All property includible in the decedent’s gross estate must be valued as of the date of death, unless the alternate valuation date is elected by the estate’s personal representative. If the alternate valuation date is elected, any property distributed, sold, or otherwise disposed of within six months after the decedent’s death is valued on the date of distribution, sale, or disposal. Any property not distributed, sold, or disposed of is valued on the date six months after the date of the decedent’s death.

Farm property and real property in a closely held business can be valued at its farm or business use value instead of its fair market value. There is a special use valuation and an alternate valuation method. In order to elect the special use valuation, the decedent or a member of the family must have materially participated in the operation of the farm or business for at least five of the eight years prior to the decedent’s death.

Qualified real property for purposes of the special use valuation includes roads, buildings, and other structures and improvements related to operating the farm or business, and residential buildings and structures occupied or used by the owner or lessee.
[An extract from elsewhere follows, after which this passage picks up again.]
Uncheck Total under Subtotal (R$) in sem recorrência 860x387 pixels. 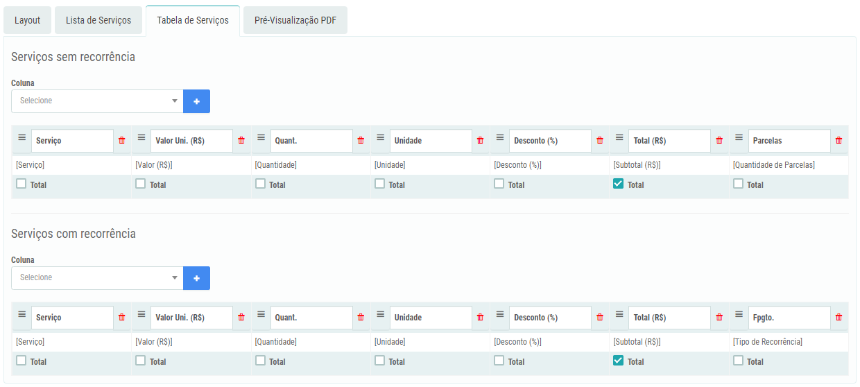(618, 184)
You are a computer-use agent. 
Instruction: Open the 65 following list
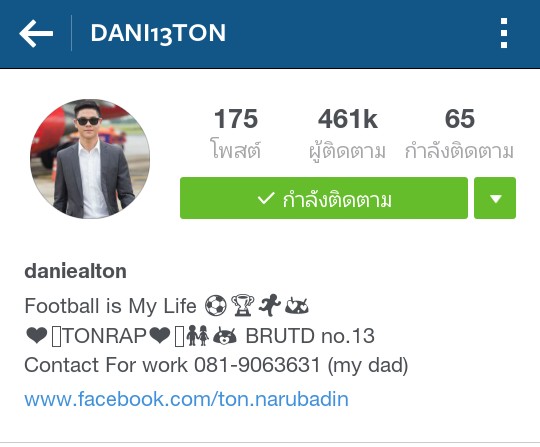(459, 133)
The primary special use method for farm property is the annual gross cash rental method. According to this method, you would start with the average annual gross cash rental for actual tracts of comparable property in the same locality. Then you subtract the average annual state and local real estate taxes on those tracts. The result is divided by the average annual effective interest rate charged for all new Federal Land Bank loans, to determine the special use value of the farm property. The computation of each average annual amount is based on the five calendar years before the decedent’s death.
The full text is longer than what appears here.